◆ **Problem to work on**: Repeat all the data that appears below, keeping it exact.

◆ **Stored data**:

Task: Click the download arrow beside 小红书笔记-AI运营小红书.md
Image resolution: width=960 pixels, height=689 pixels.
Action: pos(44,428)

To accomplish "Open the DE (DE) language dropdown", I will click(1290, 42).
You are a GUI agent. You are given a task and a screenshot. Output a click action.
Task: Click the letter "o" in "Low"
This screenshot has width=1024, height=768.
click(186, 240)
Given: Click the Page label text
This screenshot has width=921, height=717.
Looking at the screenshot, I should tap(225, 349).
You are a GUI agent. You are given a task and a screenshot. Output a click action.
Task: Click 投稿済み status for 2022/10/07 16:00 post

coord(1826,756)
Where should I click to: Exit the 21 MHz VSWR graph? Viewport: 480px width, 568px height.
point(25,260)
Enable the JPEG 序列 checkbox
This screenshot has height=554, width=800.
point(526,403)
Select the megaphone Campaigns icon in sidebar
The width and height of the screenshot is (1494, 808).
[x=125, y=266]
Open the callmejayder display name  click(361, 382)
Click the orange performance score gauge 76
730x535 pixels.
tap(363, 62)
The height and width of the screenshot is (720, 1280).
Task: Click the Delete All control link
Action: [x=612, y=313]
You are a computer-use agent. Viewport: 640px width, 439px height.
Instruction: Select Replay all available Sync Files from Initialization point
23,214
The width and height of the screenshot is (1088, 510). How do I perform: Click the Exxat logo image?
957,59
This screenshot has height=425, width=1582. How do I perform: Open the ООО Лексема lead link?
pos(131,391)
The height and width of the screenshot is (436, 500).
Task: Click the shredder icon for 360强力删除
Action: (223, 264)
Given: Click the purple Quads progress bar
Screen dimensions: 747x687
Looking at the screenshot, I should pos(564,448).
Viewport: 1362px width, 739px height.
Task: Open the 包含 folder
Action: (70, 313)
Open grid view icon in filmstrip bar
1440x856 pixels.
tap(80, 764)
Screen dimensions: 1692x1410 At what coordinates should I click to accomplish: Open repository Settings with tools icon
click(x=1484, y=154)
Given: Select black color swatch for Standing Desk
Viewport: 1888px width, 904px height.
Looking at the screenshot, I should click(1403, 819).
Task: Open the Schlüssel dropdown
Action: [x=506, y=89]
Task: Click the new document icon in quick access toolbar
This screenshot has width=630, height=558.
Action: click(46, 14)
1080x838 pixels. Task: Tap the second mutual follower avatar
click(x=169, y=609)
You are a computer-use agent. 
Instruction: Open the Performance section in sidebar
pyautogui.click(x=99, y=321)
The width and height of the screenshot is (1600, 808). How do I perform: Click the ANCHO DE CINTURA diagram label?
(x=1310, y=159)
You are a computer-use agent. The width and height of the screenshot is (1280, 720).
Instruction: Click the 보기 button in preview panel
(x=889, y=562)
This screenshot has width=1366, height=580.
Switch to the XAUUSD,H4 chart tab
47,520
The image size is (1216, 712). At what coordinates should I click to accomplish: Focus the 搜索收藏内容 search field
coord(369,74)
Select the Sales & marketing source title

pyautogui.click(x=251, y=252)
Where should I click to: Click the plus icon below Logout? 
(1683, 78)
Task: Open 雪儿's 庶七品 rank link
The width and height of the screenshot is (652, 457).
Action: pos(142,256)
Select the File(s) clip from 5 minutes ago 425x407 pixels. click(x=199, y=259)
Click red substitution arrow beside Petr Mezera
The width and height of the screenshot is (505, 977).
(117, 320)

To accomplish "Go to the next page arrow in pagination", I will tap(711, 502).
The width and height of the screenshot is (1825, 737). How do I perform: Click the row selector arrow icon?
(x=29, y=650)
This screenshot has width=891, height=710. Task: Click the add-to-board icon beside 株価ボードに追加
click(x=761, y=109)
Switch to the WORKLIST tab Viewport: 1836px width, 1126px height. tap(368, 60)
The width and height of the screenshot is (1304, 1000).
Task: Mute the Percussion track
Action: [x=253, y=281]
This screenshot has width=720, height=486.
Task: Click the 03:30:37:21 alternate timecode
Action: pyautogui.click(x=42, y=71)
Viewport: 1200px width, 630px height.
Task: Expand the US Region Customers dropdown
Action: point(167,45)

◆ **Finished task**:
Task: Click the download arrow beside 小红书笔记-AI运营小红书.md
Image resolution: width=960 pixels, height=689 pixels.
Action: pos(44,428)

To accomplish "Open the DE (DE) language dropdown", I will click(1290, 42).
You are a GUI agent. You are given a task and a screenshot. Output a click action.
Task: Click the letter "o" in "Low"
This screenshot has width=1024, height=768.
click(186, 240)
Given: Click the Page label text
This screenshot has width=921, height=717.
Looking at the screenshot, I should tap(225, 349).
You are a GUI agent. You are given a task and a screenshot. Output a click action.
Task: Click 投稿済み status for 2022/10/07 16:00 post

coord(1826,756)
Where should I click to: Exit the 21 MHz VSWR graph? Viewport: 480px width, 568px height.
point(25,260)
Enable the JPEG 序列 checkbox
This screenshot has height=554, width=800.
point(526,403)
Select the megaphone Campaigns icon in sidebar
The width and height of the screenshot is (1494, 808).
[x=125, y=266]
Open the callmejayder display name  click(361, 382)
Click the orange performance score gauge 76
730x535 pixels.
tap(363, 62)
The height and width of the screenshot is (720, 1280).
Task: Click the Delete All control link
Action: [x=612, y=313]
You are a computer-use agent. Viewport: 640px width, 439px height.
Instruction: Select Replay all available Sync Files from Initialization point
23,214
The width and height of the screenshot is (1088, 510). How do I perform: Click the Exxat logo image?
957,59
This screenshot has height=425, width=1582. How do I perform: Open the ООО Лексема lead link?
pos(131,391)
The height and width of the screenshot is (436, 500).
Task: Click the shredder icon for 360强力删除
Action: (223, 264)
Given: Click the purple Quads progress bar
Screen dimensions: 747x687
Looking at the screenshot, I should pos(564,448).
Viewport: 1362px width, 739px height.
Task: Open the 包含 folder
Action: (70, 313)
Open grid view icon in filmstrip bar
1440x856 pixels.
tap(80, 764)
Screen dimensions: 1692x1410 At what coordinates should I click to accomplish: Open repository Settings with tools icon
click(x=1484, y=154)
Given: Select black color swatch for Standing Desk
Viewport: 1888px width, 904px height.
Looking at the screenshot, I should click(1403, 819).
Task: Open the Schlüssel dropdown
Action: [x=506, y=89]
Task: Click the new document icon in quick access toolbar
This screenshot has width=630, height=558.
Action: click(46, 14)
1080x838 pixels. Task: Tap the second mutual follower avatar
click(x=169, y=609)
You are a computer-use agent. 
Instruction: Open the Performance section in sidebar
pyautogui.click(x=99, y=321)
The width and height of the screenshot is (1600, 808). How do I perform: Click the ANCHO DE CINTURA diagram label?
(x=1310, y=159)
You are a computer-use agent. The width and height of the screenshot is (1280, 720).
Instruction: Click the 보기 button in preview panel
(x=889, y=562)
This screenshot has width=1366, height=580.
Switch to the XAUUSD,H4 chart tab
47,520
The image size is (1216, 712). At what coordinates should I click to accomplish: Focus the 搜索收藏内容 search field
coord(369,74)
Select the Sales & marketing source title

pyautogui.click(x=251, y=252)
Where should I click to: Click the plus icon below Logout? 
(1683, 78)
Task: Open 雪儿's 庶七品 rank link
The width and height of the screenshot is (652, 457).
Action: pos(142,256)
Select the File(s) clip from 5 minutes ago 425x407 pixels. click(x=199, y=259)
Click red substitution arrow beside Petr Mezera
The width and height of the screenshot is (505, 977).
(117, 320)

To accomplish "Go to the next page arrow in pagination", I will tap(711, 502).
The width and height of the screenshot is (1825, 737). How do I perform: Click the row selector arrow icon?
(x=29, y=650)
This screenshot has width=891, height=710. Task: Click the add-to-board icon beside 株価ボードに追加
click(x=761, y=109)
Switch to the WORKLIST tab Viewport: 1836px width, 1126px height. tap(368, 60)
The width and height of the screenshot is (1304, 1000).
Task: Mute the Percussion track
Action: [x=253, y=281]
This screenshot has width=720, height=486.
Task: Click the 03:30:37:21 alternate timecode
Action: pyautogui.click(x=42, y=71)
Viewport: 1200px width, 630px height.
Task: Expand the US Region Customers dropdown
Action: point(167,45)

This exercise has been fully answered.